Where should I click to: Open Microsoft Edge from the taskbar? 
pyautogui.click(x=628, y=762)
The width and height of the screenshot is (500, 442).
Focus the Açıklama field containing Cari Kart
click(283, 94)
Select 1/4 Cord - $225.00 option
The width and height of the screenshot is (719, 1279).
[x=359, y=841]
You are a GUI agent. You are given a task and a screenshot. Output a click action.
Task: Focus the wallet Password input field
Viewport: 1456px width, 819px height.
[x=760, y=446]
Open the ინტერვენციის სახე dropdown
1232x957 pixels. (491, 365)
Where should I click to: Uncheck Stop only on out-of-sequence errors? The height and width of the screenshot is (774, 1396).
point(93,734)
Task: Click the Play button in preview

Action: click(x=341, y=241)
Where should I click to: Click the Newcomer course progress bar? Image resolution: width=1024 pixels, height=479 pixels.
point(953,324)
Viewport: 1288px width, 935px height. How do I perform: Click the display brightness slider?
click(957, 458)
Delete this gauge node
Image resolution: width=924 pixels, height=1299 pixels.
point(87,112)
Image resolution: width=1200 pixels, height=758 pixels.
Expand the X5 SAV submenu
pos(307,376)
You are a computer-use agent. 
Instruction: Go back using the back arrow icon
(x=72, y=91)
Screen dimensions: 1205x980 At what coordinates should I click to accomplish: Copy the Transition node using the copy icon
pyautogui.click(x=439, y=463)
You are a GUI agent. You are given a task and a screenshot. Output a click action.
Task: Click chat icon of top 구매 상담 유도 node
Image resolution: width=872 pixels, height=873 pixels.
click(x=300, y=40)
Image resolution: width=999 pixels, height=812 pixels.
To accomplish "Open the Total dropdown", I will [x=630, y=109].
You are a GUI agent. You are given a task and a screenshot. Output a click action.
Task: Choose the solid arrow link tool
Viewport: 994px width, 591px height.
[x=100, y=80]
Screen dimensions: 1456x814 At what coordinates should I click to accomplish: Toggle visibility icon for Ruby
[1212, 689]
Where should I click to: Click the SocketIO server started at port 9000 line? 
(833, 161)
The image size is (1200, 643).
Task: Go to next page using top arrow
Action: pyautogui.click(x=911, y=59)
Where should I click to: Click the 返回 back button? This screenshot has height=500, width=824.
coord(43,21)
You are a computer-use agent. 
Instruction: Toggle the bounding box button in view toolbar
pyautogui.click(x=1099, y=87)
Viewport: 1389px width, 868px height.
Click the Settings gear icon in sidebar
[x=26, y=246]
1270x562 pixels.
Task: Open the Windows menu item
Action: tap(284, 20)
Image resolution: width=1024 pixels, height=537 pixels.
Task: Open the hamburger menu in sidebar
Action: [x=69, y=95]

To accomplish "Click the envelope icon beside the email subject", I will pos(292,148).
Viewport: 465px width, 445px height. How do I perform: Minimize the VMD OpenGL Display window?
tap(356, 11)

### [The task]
Every record above must be printed again exactly.

### [Exercise response]
Where should I click to: Open Microsoft Edge from the taskbar? 
pyautogui.click(x=628, y=762)
The width and height of the screenshot is (500, 442).
Focus the Açıklama field containing Cari Kart
click(283, 94)
Select 1/4 Cord - $225.00 option
The width and height of the screenshot is (719, 1279).
[x=359, y=841]
You are a GUI agent. You are given a task and a screenshot. Output a click action.
Task: Focus the wallet Password input field
Viewport: 1456px width, 819px height.
[x=760, y=446]
Open the ინტერვენციის სახე dropdown
1232x957 pixels. (491, 365)
Where should I click to: Uncheck Stop only on out-of-sequence errors? The height and width of the screenshot is (774, 1396).
point(93,734)
Task: Click the Play button in preview

Action: click(x=341, y=241)
Where should I click to: Click the Newcomer course progress bar? Image resolution: width=1024 pixels, height=479 pixels.
point(953,324)
Viewport: 1288px width, 935px height. How do I perform: Click the display brightness slider?
click(957, 458)
Delete this gauge node
Image resolution: width=924 pixels, height=1299 pixels.
point(87,112)
Image resolution: width=1200 pixels, height=758 pixels.
Expand the X5 SAV submenu
pos(307,376)
You are a computer-use agent. 
Instruction: Go back using the back arrow icon
(x=72, y=91)
Screen dimensions: 1205x980 At what coordinates should I click to accomplish: Copy the Transition node using the copy icon
pyautogui.click(x=439, y=463)
You are a GUI agent. You are given a task and a screenshot. Output a click action.
Task: Click chat icon of top 구매 상담 유도 node
Image resolution: width=872 pixels, height=873 pixels.
click(x=300, y=40)
Image resolution: width=999 pixels, height=812 pixels.
To accomplish "Open the Total dropdown", I will [x=630, y=109].
You are a GUI agent. You are given a task and a screenshot. Output a click action.
Task: Choose the solid arrow link tool
Viewport: 994px width, 591px height.
[x=100, y=80]
Screen dimensions: 1456x814 At what coordinates should I click to accomplish: Toggle visibility icon for Ruby
[1212, 689]
Where should I click to: Click the SocketIO server started at port 9000 line? 
(833, 161)
The image size is (1200, 643).
Task: Go to next page using top arrow
Action: pyautogui.click(x=911, y=59)
Where should I click to: Click the 返回 back button? This screenshot has height=500, width=824.
coord(43,21)
You are a computer-use agent. 
Instruction: Toggle the bounding box button in view toolbar
pyautogui.click(x=1099, y=87)
Viewport: 1389px width, 868px height.
Click the Settings gear icon in sidebar
[x=26, y=246]
1270x562 pixels.
Task: Open the Windows menu item
Action: tap(284, 20)
Image resolution: width=1024 pixels, height=537 pixels.
Task: Open the hamburger menu in sidebar
Action: [x=69, y=95]

To accomplish "Click the envelope icon beside the email subject", I will pos(292,148).
Viewport: 465px width, 445px height. How do I perform: Minimize the VMD OpenGL Display window?
tap(356, 11)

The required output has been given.